More details have emerged from the impact on the Kashiwazaki-Kariwa nuclear complex of the recent Japanese earthquake
Ichiro Takekuro, executive vice president and chief nuclear officer at Tokyo Electric Power Co (Tepco) said that the 6.8 on the Richter scale quake had its hypocenter 17 km underground. The maximum acceleration observed at Unit 1 was 680 gal (cm/s2), two and a half times the maximum design value of 273 gal (cm/s2). So far, no serious damage has been confirmed to reactor or turbine building structures or to components of high safety significance.

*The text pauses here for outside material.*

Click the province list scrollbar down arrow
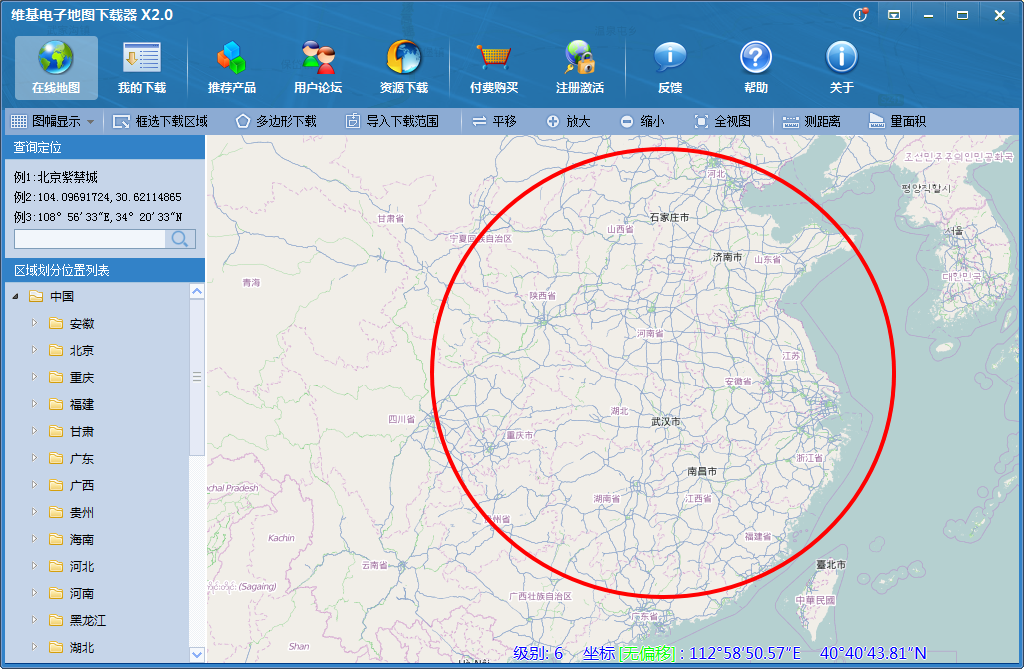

Some 63 incidents were confirmed, including a fire that broke out in the house transformer of Unit 3 which lasted two hours and 1.2 m3 of low radioactivity water was discharged to the sea from Unit 6 resulting from the spillover of the spent fuel pool. In addition, radioactive iodine and other particulate matters were discharged through the main stack at Unit 7.

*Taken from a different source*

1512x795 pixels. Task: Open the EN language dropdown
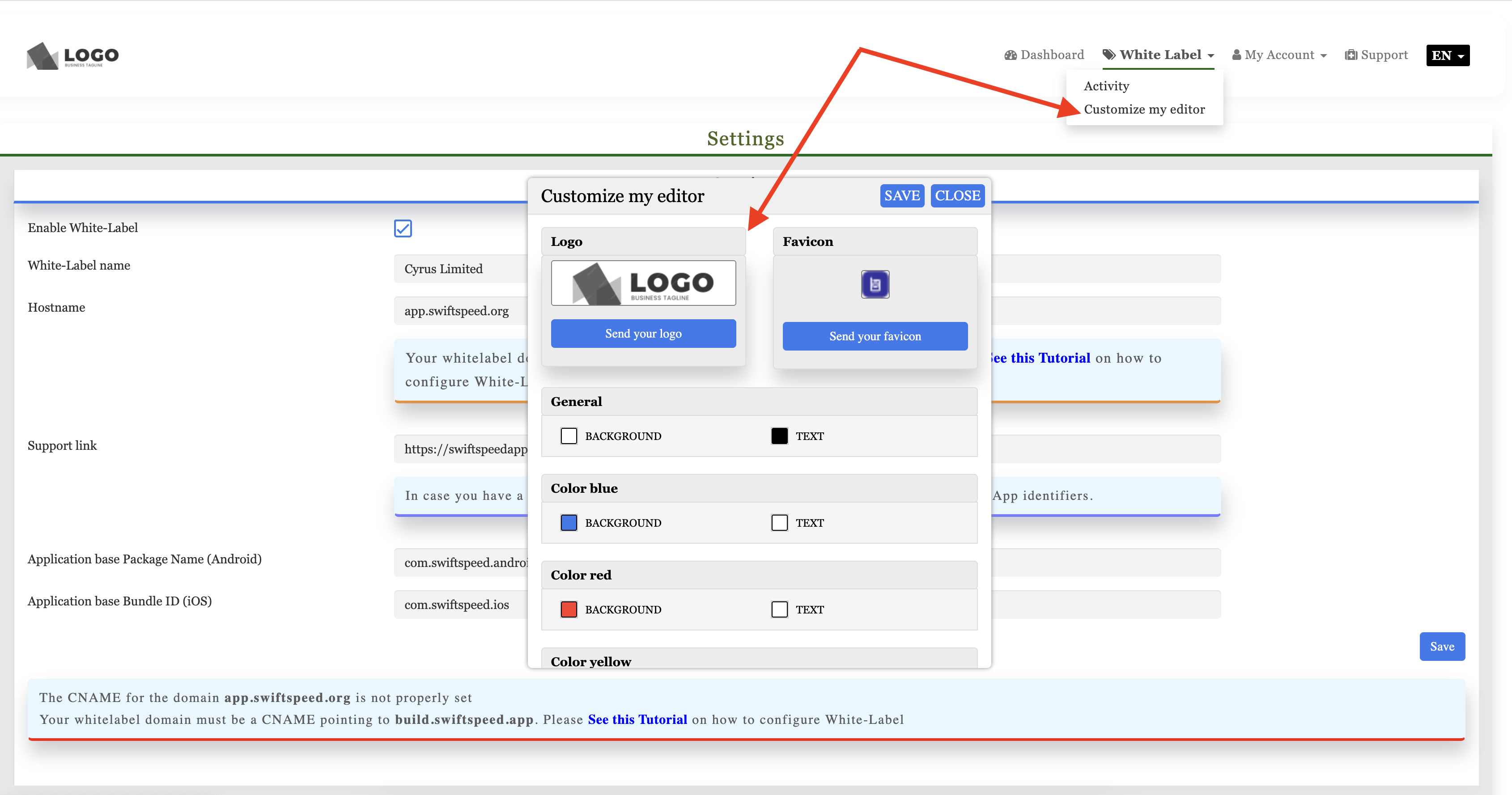tap(1447, 55)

Regulatory authorities METI / NISA has ordered Tepco to analyse the seismic data obtained and verify the seismic safety of the facilities that are of high safety importance and conduct a thorough investigation into not only this quake but unknown faults to the extent possible and review safety.
The company must also obtain the consent of the local communities regarding the safety of the plants prior to restart of the reactors. Tepco must also investigate the cause of delay in reporting the leakage of radioactive wate and their response to the Unit 3 transformer fire.
Of the seven BWR and ABWR reactors on the site with a combined capacity of 8,212 MWe, Units 1, 5 and 6 were not in operation for annual outages while Units 3, 4 and 7 were in operation, and Unit 2 was in the process of starting operation.